:: DIRECTIVE ::
Rewrite all the items below, changing every "screenshot" to "snapshot" and leaving everything else as it is.

:: DATA ROWS ::

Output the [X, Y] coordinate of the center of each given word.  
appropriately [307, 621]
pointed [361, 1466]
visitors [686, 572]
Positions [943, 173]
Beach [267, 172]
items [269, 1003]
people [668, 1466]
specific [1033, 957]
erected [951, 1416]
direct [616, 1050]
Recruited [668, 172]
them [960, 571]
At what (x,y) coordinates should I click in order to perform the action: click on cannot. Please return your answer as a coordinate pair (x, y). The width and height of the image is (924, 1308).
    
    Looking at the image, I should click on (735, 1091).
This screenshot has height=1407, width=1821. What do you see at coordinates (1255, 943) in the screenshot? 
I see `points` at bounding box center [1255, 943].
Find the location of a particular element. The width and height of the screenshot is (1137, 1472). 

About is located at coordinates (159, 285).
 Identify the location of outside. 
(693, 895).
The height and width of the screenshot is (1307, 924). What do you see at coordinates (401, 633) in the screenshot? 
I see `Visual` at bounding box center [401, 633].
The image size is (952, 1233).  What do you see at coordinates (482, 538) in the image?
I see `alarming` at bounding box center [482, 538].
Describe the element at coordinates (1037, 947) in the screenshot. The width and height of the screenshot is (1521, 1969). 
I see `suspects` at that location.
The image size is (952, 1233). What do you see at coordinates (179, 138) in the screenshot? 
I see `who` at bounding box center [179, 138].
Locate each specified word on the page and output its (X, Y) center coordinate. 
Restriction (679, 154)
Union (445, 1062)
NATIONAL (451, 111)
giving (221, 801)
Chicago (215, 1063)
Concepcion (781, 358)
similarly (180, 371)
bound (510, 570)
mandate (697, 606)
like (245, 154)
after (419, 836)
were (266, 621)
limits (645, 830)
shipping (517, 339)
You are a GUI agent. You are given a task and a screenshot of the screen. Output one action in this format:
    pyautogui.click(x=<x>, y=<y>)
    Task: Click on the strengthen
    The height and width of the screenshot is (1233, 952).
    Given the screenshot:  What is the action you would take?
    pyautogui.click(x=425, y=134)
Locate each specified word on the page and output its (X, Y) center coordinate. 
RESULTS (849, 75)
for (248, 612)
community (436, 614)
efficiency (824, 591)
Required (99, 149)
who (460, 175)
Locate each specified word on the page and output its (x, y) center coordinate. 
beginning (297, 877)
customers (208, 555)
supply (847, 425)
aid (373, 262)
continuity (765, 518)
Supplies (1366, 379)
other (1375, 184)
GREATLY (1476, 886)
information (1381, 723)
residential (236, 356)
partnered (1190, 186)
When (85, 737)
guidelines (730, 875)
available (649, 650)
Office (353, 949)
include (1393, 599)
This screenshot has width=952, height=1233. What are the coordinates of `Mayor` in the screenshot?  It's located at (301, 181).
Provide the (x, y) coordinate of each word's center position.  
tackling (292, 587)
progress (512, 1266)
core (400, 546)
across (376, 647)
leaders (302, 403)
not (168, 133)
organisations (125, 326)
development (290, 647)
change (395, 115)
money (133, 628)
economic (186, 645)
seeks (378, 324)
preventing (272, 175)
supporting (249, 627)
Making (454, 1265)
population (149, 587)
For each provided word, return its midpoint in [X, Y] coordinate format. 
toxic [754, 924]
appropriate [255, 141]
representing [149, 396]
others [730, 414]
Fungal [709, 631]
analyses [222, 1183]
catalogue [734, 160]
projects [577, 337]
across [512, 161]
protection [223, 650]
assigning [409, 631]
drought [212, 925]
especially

:: REPLY ::
Output the [X, Y] coordinate of the center of each given word.  
appropriately [307, 621]
pointed [361, 1466]
visitors [686, 572]
Positions [943, 173]
Beach [267, 172]
items [269, 1003]
people [668, 1466]
specific [1033, 957]
erected [951, 1416]
direct [616, 1050]
Recruited [668, 172]
them [960, 571]
At what (x,y) coordinates should I click in order to perform the action: click on cannot. Please return your answer as a coordinate pair (x, y). The width and height of the image is (924, 1308).
    
    Looking at the image, I should click on (735, 1091).
This snapshot has height=1407, width=1821. What do you see at coordinates (1255, 943) in the snapshot? 
I see `points` at bounding box center [1255, 943].
Find the location of a particular element. The width and height of the snapshot is (1137, 1472). 

About is located at coordinates (159, 285).
 Identify the location of outside. 
(693, 895).
The height and width of the snapshot is (1307, 924). What do you see at coordinates (401, 633) in the snapshot? 
I see `Visual` at bounding box center [401, 633].
The image size is (952, 1233).  What do you see at coordinates (482, 538) in the image?
I see `alarming` at bounding box center [482, 538].
Describe the element at coordinates (1037, 947) in the snapshot. The width and height of the snapshot is (1521, 1969). 
I see `suspects` at that location.
The image size is (952, 1233). What do you see at coordinates (179, 138) in the snapshot? 
I see `who` at bounding box center [179, 138].
Locate each specified word on the page and output its (X, Y) center coordinate. 
Restriction (679, 154)
Union (445, 1062)
NATIONAL (451, 111)
giving (221, 801)
Chicago (215, 1063)
Concepcion (781, 358)
similarly (180, 371)
bound (510, 570)
mandate (697, 606)
like (245, 154)
after (419, 836)
were (266, 621)
limits (645, 830)
shipping (517, 339)
You are a GUI agent. You are given a task and a snapshot of the screen. Output one action in this format:
    pyautogui.click(x=<x>, y=<y>)
    Task: Click on the strengthen
    The height and width of the snapshot is (1233, 952).
    Given the snapshot:  What is the action you would take?
    pyautogui.click(x=425, y=134)
Locate each specified word on the page and output its (X, Y) center coordinate. 
RESULTS (849, 75)
for (248, 612)
community (436, 614)
efficiency (824, 591)
Required (99, 149)
who (460, 175)
Locate each specified word on the page and output its (x, y) center coordinate. 
beginning (297, 877)
customers (208, 555)
supply (847, 425)
aid (373, 262)
continuity (765, 518)
Supplies (1366, 379)
other (1375, 184)
GREATLY (1476, 886)
information (1381, 723)
residential (236, 356)
partnered (1190, 186)
When (85, 737)
guidelines (730, 875)
available (649, 650)
Office (353, 949)
include (1393, 599)
This snapshot has width=952, height=1233. What are the coordinates of `Mayor` in the snapshot?  It's located at (301, 181).
Provide the (x, y) coordinate of each word's center position.  
tackling (292, 587)
progress (512, 1266)
core (400, 546)
across (376, 647)
leaders (302, 403)
not (168, 133)
organisations (125, 326)
development (290, 647)
change (395, 115)
money (133, 628)
economic (186, 645)
seeks (378, 324)
preventing (272, 175)
supporting (249, 627)
Making (454, 1265)
population (149, 587)
For each provided word, return its midpoint in [X, Y] coordinate format. 
toxic [754, 924]
appropriate [255, 141]
representing [149, 396]
others [730, 414]
Fungal [709, 631]
analyses [222, 1183]
catalogue [734, 160]
projects [577, 337]
across [512, 161]
protection [223, 650]
assigning [409, 631]
drought [212, 925]
especially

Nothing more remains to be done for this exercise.